■ Assignment
Take the entries below and print, exactly, the stretch from the line containing "[Menu] (5, 21)" through the line containing "How do I choose between brands (36, 2038)", both included.

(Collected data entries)
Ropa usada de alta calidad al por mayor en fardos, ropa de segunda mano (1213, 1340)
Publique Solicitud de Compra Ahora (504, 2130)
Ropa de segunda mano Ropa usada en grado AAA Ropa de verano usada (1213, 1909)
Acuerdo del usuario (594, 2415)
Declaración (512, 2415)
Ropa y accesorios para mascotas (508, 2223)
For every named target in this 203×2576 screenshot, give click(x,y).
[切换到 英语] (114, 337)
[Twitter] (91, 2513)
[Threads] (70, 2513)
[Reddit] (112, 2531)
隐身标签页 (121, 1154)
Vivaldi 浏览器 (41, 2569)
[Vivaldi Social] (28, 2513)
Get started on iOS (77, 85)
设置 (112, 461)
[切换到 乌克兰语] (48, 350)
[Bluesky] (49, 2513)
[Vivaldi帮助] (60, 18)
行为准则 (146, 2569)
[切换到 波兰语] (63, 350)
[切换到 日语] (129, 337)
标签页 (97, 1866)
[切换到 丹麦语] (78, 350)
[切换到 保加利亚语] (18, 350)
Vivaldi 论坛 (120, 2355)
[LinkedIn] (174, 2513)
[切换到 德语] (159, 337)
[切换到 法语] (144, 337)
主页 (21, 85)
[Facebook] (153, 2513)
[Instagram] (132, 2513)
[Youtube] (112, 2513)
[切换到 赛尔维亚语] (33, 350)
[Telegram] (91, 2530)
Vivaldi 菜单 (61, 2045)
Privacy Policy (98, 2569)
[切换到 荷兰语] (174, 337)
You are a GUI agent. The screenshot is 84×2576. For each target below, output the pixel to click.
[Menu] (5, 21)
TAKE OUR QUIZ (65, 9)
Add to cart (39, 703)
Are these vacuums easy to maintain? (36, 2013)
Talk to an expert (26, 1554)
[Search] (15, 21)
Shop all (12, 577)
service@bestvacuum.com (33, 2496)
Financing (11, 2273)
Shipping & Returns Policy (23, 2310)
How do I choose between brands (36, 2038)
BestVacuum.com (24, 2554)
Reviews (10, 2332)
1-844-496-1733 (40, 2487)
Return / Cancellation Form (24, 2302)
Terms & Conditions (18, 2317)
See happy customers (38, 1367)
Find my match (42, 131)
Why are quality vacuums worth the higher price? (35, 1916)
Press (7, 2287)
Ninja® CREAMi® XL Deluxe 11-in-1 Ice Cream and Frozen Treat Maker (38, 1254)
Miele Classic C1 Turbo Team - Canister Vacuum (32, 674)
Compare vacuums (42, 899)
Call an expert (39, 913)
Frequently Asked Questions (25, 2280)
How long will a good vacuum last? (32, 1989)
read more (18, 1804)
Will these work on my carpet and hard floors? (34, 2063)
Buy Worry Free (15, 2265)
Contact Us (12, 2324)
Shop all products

■ Written response
[Menu] (5, 21)
TAKE OUR QUIZ (65, 9)
Add to cart (39, 703)
Are these vacuums easy to maintain? (36, 2013)
Talk to an expert (26, 1554)
[Search] (15, 21)
Shop all (12, 577)
service@bestvacuum.com (33, 2496)
Financing (11, 2273)
Shipping & Returns Policy (23, 2310)
How do I choose between brands (36, 2038)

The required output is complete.